Kelly: Thank you... I'm quite hopeful. :-)

Pat: Well, it's not about numbers and I hope you enjoyed the ones you read, that's what counts.

Nicola said...

Evening Class sounds good. Will look out for it.

Yvonne @ Fiction Books Reviews said...

Hi Cath,

I know what you mean. There are now so many genres and sub-genres of books, that it is often difficult to know where to put the label on most titles which are not immediately obvious. I would probably class those two books as contemporary fiction, but then where does contemporary stop and historical begin?
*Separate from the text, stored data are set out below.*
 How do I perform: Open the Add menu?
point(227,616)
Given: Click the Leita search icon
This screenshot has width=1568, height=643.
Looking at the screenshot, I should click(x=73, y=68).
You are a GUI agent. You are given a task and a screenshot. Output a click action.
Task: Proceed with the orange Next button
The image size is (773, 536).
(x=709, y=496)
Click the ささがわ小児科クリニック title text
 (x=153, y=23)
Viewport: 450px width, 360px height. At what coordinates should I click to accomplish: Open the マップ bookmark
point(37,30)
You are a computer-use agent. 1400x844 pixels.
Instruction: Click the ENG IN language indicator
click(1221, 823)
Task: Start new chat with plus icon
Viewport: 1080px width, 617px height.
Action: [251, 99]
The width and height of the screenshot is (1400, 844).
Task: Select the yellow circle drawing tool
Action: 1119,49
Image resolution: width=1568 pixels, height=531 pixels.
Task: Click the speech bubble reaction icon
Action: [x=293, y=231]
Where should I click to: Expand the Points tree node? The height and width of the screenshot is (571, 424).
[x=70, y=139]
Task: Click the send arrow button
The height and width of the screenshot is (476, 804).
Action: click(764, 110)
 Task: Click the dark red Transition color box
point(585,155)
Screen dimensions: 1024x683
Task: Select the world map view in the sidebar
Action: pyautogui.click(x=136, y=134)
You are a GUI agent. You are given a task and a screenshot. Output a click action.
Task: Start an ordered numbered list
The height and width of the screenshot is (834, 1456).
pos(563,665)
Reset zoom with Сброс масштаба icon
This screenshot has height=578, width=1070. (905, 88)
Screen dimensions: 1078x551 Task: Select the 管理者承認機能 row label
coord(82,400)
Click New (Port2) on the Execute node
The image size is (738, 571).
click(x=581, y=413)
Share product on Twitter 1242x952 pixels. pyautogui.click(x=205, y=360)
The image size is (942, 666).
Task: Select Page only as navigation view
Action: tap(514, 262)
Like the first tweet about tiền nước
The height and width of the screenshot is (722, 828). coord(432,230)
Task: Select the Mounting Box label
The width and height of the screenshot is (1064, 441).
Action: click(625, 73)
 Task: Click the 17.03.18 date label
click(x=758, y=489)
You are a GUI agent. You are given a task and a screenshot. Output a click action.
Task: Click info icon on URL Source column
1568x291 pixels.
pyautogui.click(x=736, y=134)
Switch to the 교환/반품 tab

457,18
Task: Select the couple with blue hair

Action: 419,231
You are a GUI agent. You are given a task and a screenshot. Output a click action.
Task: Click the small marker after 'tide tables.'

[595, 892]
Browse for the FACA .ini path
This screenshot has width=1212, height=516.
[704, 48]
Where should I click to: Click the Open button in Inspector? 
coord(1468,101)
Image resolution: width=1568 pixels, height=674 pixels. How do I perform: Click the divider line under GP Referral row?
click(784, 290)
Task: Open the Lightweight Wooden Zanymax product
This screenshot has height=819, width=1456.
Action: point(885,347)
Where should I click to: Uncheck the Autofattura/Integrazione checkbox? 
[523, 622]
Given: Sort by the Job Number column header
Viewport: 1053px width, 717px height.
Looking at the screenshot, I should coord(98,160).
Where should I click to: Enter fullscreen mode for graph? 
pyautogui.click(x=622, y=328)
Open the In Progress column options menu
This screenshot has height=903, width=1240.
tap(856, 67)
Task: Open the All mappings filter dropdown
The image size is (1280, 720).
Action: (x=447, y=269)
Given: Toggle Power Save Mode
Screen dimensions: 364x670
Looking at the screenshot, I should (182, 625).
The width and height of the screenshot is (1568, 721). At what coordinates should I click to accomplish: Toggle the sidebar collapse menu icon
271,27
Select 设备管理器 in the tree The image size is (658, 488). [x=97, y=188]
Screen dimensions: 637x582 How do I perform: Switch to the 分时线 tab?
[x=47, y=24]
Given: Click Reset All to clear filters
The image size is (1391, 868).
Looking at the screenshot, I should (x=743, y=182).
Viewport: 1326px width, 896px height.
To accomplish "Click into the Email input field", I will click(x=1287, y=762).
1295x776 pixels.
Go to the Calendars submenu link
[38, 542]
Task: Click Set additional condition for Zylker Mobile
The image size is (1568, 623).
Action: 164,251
Is there some magic date in time when there is a big switch over?

I have quite a few Liz Fenwick books in my pile, but I have yet to read any of them, whilst I always used to enjoy a good Maeve Binchy story, although I haven't read any of her books for many years now!

You also feature a good mix of murder / mysteries among your choices, which I am always on the lookout for, as it probably my most favourite genre.

I hope that you have some good reading planned for March and I'll be interested when you decide to take up the knitting needles again :)


Cath said...

Nicola: It is a very good book, took me quite by surprise.

Yvonne: Well years ago books like The Returning Tide and Evening Class would have been labelled 'Women's Fiction' but that tends not to be used any more and yes, probably they're 'contemporary' now. But I would say that The Returning Tide is borderline historial as it deals a lot with WW2. It's all very confusing and it's quite easy to upset people if you use the wrong label I notice. I'd like to know whether there's a certain date for the switch too!

I'll certainly be reading more by both authors. Interesting that you've read a few by Maeve Binchy, I'm often behind everyone else I notice. LOL

Well, the knitting has begun. I got some wool and started on a scarf for myself and have (guessing here) about 14 or 15 inches done. I'm doing it in a lovely dark blue wool and using double moss stitch. So far I'm very pleased with the result.

Thanks for dropping by. xxx

Anonymous said...

February was an excellent reading month for you! I don't know where the time has gone for me - not so much reading as usual - we've had family to stay and I've been trying to get to grips with family history and a Future Learn course on Hadrian's Wall.

Years ago I loved the Cadfael books and think I have one still to read on my shelves - must look for it. I am so behind with the Ruth Galloway books - I have a lot of catching up to do! I like the sound of Beyond the Footpath - hope the library has a copy.

I go by the Historical Novels Review's definition of historical fiction - a “historical novel” is a novel which is set fifty or more years in the past, and one in which the author is writing from research rather than personal experience.(

Margaret @ BooksPlease said...

For some reason my comment came over without my name etc - so the Anonymous is me - Margaret @ BooksPlease - sorry!

Cath said...

Margaret: It sounds to me like you're doing some interesting things and your books will still be there when you're more free.

My copy of Beyond the Footbath is currently in the charity shop box so if you would like it just pop your address to me by email at nanquidno2001 at

And thank you so much for the definition of a historical book, so pleased to now know that!

No problem about the 'anon' comment, the ways of technology passeth all understanding at times. :-)

TracyK said...

That does sound like a good month, and with good variety in the reading. I find that helps me a lot to change types of books I am reading.

You have read books from two series that I want to continue. The Cadfael series and the Ruth Galloway series. I hope to continue the Cadfael books soon because I have books two and three, but I will have to be looking for more of Ruth Galloway series. I have two used books stores I will try and then the book sale later in the year, although for some reason I have never seen them there.

Cath said...

Tracy: I sometimes think I like too many genres of books and it is probably so, but for me it helps to keep my reading fresh and stops me from getting bored.

I rarely ever see Ruth Galloway books in used book stores or charity shops. I think people who buy them tend not to part with them as they are rather good.